11 Juil 22 Zola Jesus – ‘Arkhon’
Album / Sacred Bones / 24.06.2022
Post-A-Pop
Les titres d’albums de Zola Jesus synthétisent les atmosphères qui président à leur composition. Ainsi, Okovi (2017) signifiait ‘les fers’ en Croate, comme pour souligner son caractère écrasant et ses suffocations sonores. Arkhon vient du grec ancien et, selon les interprétations, tient autant du pouvoir que de la divinité corrompue, visant à ternir l’harmonie humaine.
Pour se libérer des chaines d’Okovi, Nika Rosa Danilova a décidé de ne plus faire cavalière seule. Un besoin de regard neuf et une nécessité de collaboration l’ont conduite à être doublement épaulée pour la confection de ce nouvel album, lui aussi sorti chez Sacred Bones, label qui la suit depuis ses débuts. Ainsi, Randall Dunn (Sunn O ))), Anna von Hausswolff) s’est vu confier la production, tandis que le batteur et percussionniste Matt Chamberlain (qui a accompagné à peu près tout le monde, de Bob Dylan à Bowie en passant par Lorde et Kanye West) se voyait attribuer les importantes parties percussives du disque.
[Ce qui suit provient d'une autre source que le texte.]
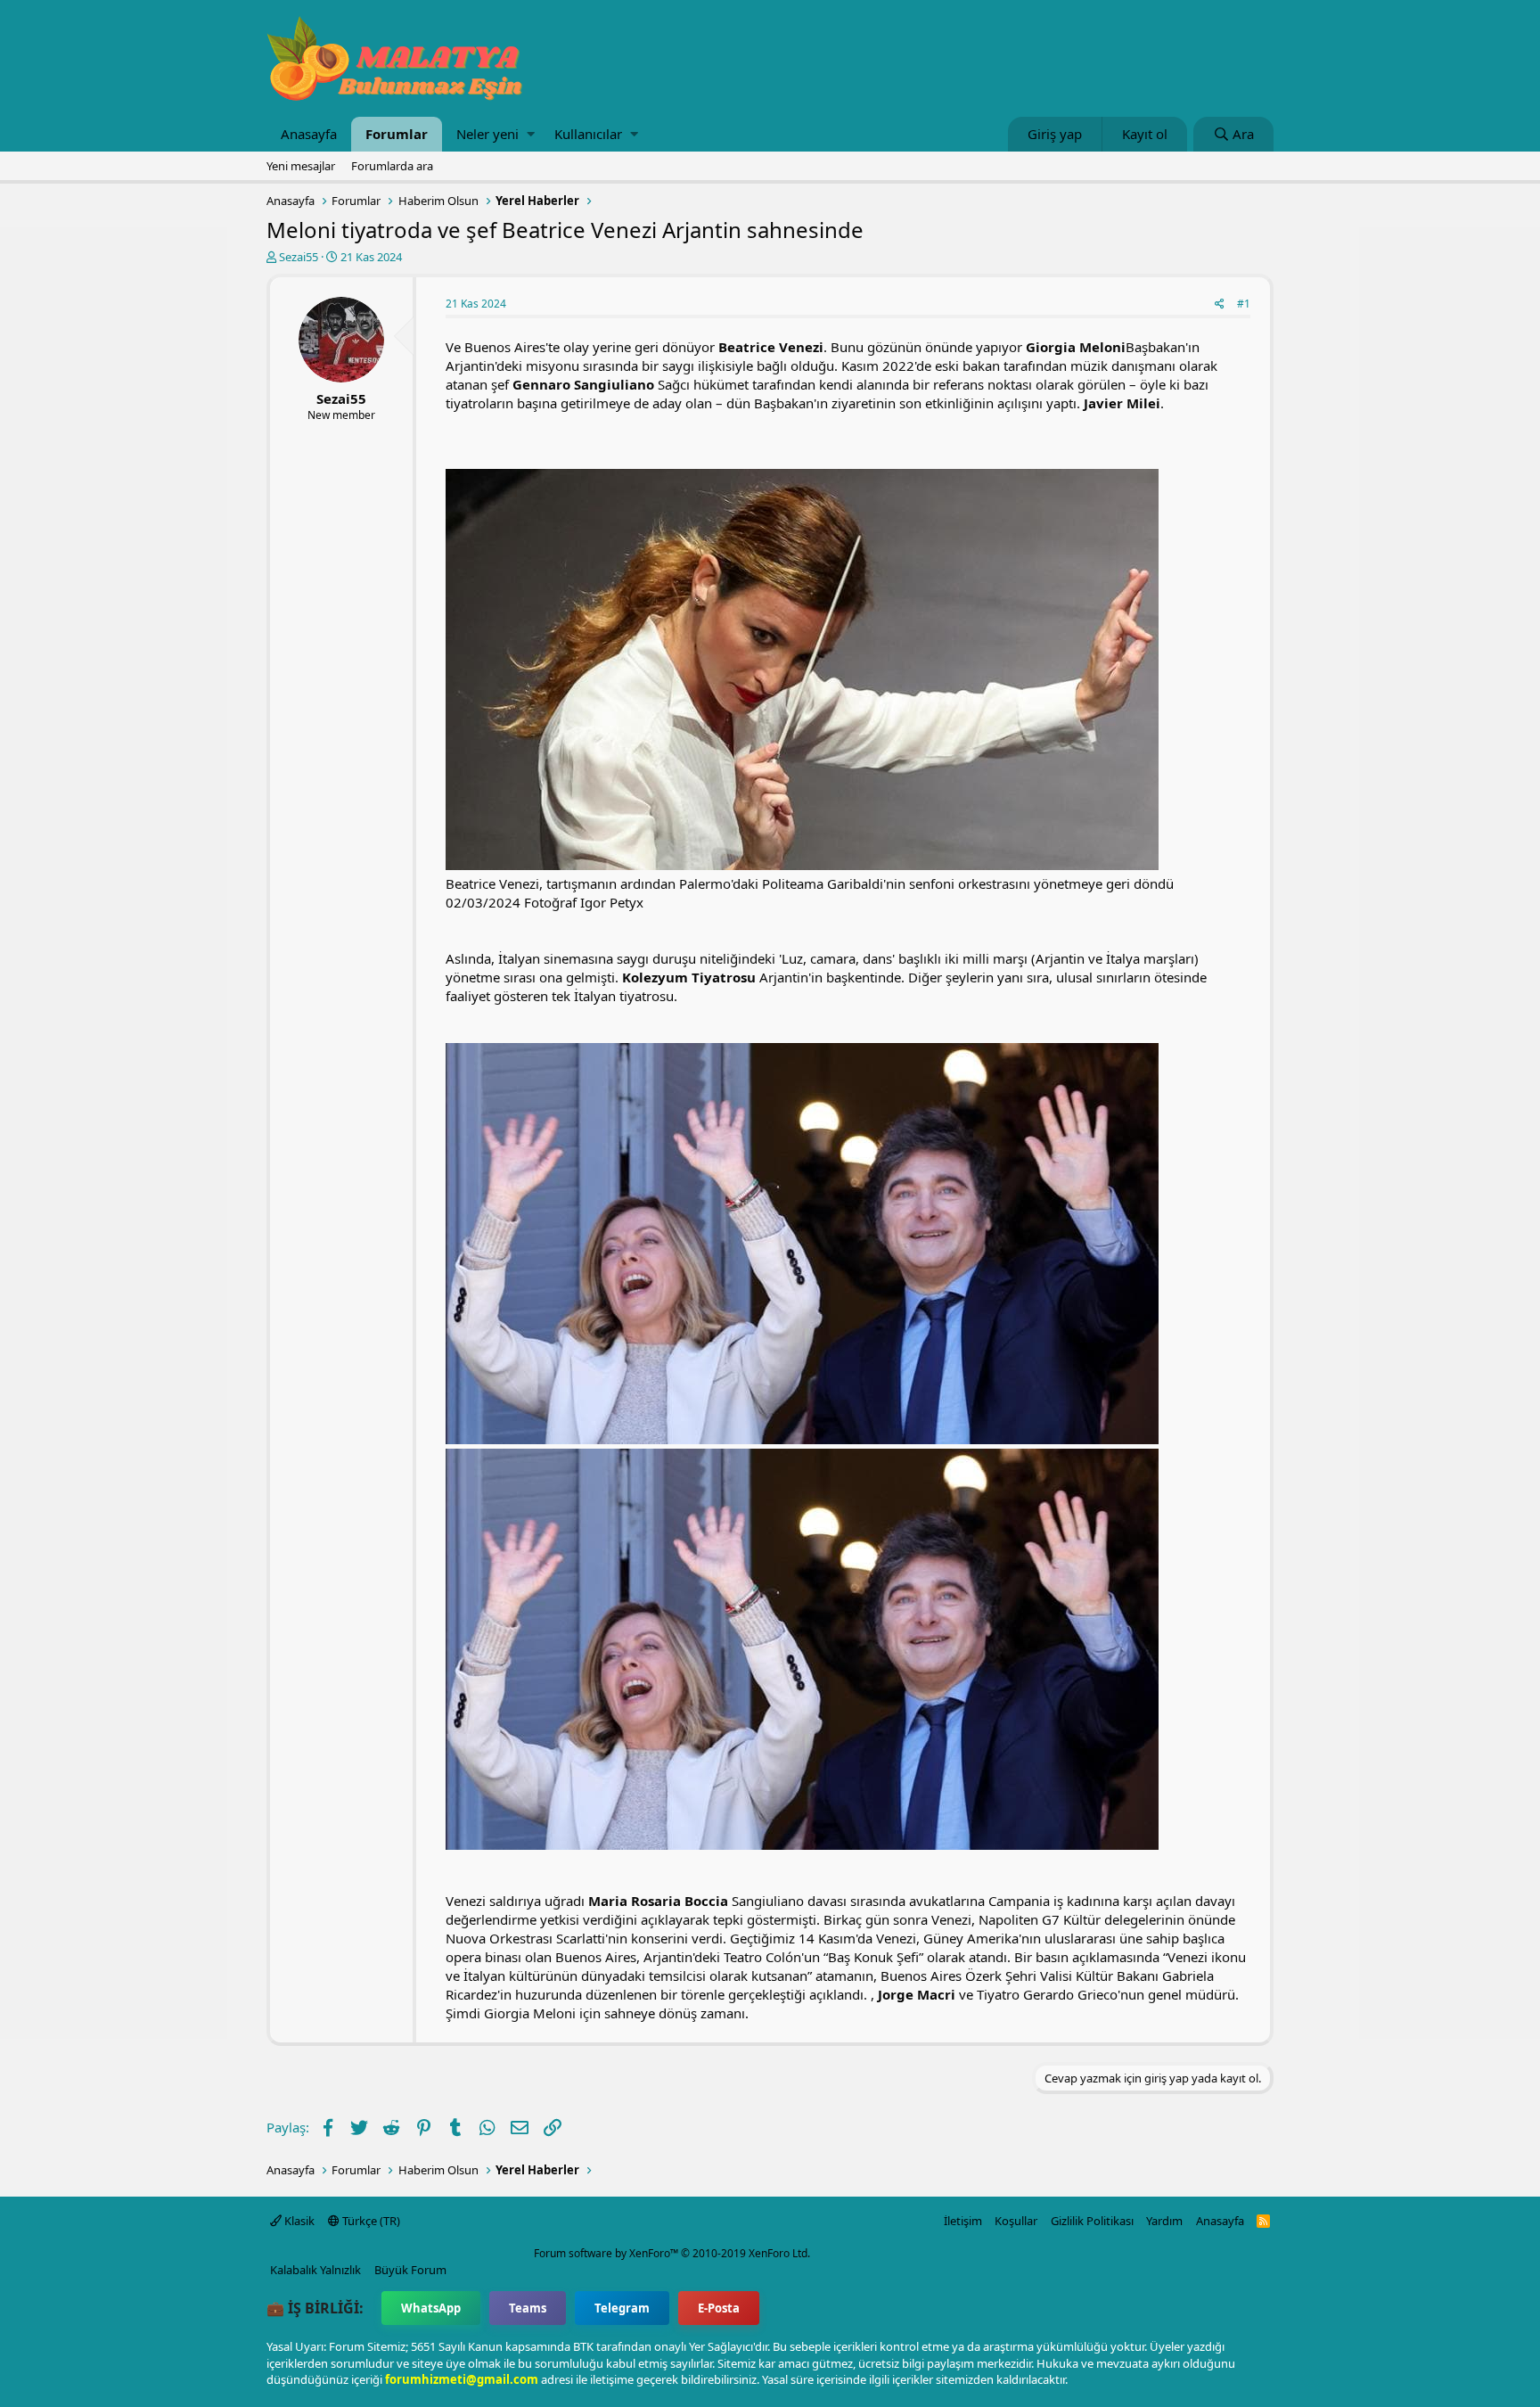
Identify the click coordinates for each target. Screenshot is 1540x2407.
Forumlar (396, 134)
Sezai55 (298, 257)
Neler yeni (487, 134)
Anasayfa (309, 134)
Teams (527, 2308)
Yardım (1164, 2221)
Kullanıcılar (588, 134)
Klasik (298, 2221)
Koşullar (1016, 2221)
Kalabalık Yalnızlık (315, 2270)
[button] (531, 134)
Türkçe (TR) (370, 2221)
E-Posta (719, 2308)
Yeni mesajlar (300, 166)
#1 (1243, 303)
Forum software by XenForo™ (672, 2253)
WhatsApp (431, 2308)
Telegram (622, 2308)
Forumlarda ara (392, 166)
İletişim (963, 2221)
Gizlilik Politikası (1092, 2221)
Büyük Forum (410, 2270)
La bascule de Okovi à son successeur Arkhon est réelle : changement d’ampleur, d’échelle, et d’univers. À l’instar des grottes de Cappadoce en Turquie qui servent de décor au visuel et au tournage du clip de Lost, le son de ce nouvel album a quelque chose de minéral, d’organique. L’opus s’ouvre sur un rythme soufflé, et la richesse des percussions de Chamberlain habille dès l’introduction l’univers souterrain de Danilova par ses scansions nouvelles. La production, elle, offre beaucoup d’espace, caverneux qui plus est : une forme d’abri souterrain suffisamment ample pour être respirable. ‘Give me space to disappear‘, chante-t-elle d’ailleurs dès l’entame du disque.
Ici, la voix de Danilova est souvent traitée comme un instrument, par adjonctions de couches successives en chorale (Into The Wild), par des jeux de modulations électroniques (l’intro de The Fall) ou par simple réverbération. Les percussions ont quelque chose du rituel, de la procession. La magie opère ou non : on peut être opaque à cet univers, mais les questions de magie, d’occultisme ou de méditation constituent un tel point nodal de l’esthétique de Zola Jesus, que l’écoute de l’album nécessite une immersion sans à priori, un regard sans préjugés amusés sur ce qui peut paraitre comme des poncifs gothiques, pour être appréciée à sa juste valeur. Une fois cet effort immersif accepté, l’auditeur se laisse aisément planer avec un plaisir réel au sein des aspérités rocheuses de l’album.
Arkhon est en effet de la catégorie des growers, dont les subtilités se découvrent au fil des écoutes. S’il n’aura pas le caractère catchy qui pousse à monter le son, il est – en bon album immersif – de ces productions qui nécessitent un bon casque et le coup de pouce d’éventuels stimulateurs perceptifs pour y plonger tête baissée. Il est évident qu’il en troublera plus d’un, par son lyrisme marqué, son caractère gothique parfois surligné, ou par l’ampleur de sa production à laquelle l’artiste ne nous avait pas habitué jusque là. Mais n’est-ce pas l’apanage des esthétiques réellement nouvelles que de déstabiliser, de rompre avec le confort des attentes ? Car Zola Jesus se situe précisément là où on ne l’attend pas, préférant se perdre dans les méandres sonores et organiques d’une production en calques successifs que de rejouer les opérations soniques qui constituaient auparavant sa singularité. Une ouverture déstabilisante mais assurément réussie.